Past Forward

Activating The Henry Ford Archive of Innovation

Growing Up LEGO

November 2, 2012 Archive Insight

It seems like LEGO has been a part of my life since as far back as I can remember. What started as a few simple sets, like this basic building set from the collections of The Henry Ford, from friends and family has turned into hundreds of boxes sprawled over a customized workshop in my own house.

I was always good at entertaining myself as a child and took to LEGO early. The collection was initially stored in a small tub, but eventually graduated to a chest of drawers. I removed my clothes and found a less suitable storage solution for them. LEGO was far more important and this allowed me to hover over the drawers and build my creations on top of my dresser.

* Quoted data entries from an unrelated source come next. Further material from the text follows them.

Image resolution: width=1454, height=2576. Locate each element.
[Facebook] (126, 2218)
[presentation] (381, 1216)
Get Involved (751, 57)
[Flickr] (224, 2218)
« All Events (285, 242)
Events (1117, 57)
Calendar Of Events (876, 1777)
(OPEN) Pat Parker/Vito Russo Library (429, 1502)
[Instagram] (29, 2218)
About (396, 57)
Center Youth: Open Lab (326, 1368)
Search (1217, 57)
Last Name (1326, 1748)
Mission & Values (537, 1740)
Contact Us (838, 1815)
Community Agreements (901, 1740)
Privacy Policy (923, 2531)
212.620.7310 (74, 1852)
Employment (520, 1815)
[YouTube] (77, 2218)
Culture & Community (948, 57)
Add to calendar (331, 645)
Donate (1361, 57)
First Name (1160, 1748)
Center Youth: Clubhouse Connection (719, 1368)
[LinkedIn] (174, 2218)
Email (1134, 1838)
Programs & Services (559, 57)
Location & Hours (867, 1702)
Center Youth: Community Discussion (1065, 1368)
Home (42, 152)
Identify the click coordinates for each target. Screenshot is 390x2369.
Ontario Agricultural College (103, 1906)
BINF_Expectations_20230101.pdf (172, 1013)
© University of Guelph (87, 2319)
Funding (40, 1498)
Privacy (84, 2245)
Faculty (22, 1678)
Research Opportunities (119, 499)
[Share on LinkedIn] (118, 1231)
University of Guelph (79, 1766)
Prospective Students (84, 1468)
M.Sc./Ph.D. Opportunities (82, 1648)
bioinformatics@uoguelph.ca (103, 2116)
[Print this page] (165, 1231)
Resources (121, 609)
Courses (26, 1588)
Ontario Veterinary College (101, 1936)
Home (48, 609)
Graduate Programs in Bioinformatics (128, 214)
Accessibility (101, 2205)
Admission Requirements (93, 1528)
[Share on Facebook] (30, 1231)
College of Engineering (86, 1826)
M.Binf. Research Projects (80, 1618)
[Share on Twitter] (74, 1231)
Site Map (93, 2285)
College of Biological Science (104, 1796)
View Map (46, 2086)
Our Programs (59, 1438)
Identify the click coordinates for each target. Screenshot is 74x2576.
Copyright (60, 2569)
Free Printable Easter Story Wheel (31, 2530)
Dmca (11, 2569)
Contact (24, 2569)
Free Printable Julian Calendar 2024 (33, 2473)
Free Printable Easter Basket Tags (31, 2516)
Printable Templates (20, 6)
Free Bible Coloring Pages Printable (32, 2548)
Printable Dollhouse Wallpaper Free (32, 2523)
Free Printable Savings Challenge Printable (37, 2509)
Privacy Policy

My parents somehow put up with this and continued to feed the obsession. Before I out grew my bunk beds, they were an ideal surface to create towns, space campus or medieval battlefields. I have a pretty strong imagination and LEGO helped grow and develop it.

To this day, when asked what I would like for Christmas, I always respond, "LEGO."

LEGO bricks are such a fascinating medium because you can visualize 3-D objects simply and effectively. It works best for creations that are angular with straight edges. It's also a great medium for prototyping simple machines and casting moulds.

So just how important are my LEGO sets? I designed and built a LEGO workshop in the basement of my house. Having a space like this has helped me tackle new projects, like picture mosaics and 3-D logos.

"Nick Brickly" on the set of Brick Challenge

Were you at Maker Faire Detroit? If you were, than you might have seen me as Nick Brickly, host of my Brick Challenge game show. It's a LEGO-based game show similar to Double Dare. We ask questions and challenge contestants to mini games. Join the fun on stage Saturdays in January 2013 at Henry Ford Museum.

I can't wait to see LEGO Architecture: Towering Ambition when it opens its doors tomorrow. Just like Brick Challenge, the LEGO Architecture series and the work of Adam Reed Tucker are great examples of how LEGO is more than a toy - it's a medium for creation and communication.

Nick Britsky is Royal Oak-based LEGO lover and maker. A participant of Maker Faire Detroit since 2010, you can catch him on stage at Anderson Theater this winter as part of LEGO Architecture: Towering Ambition's Saturday programming.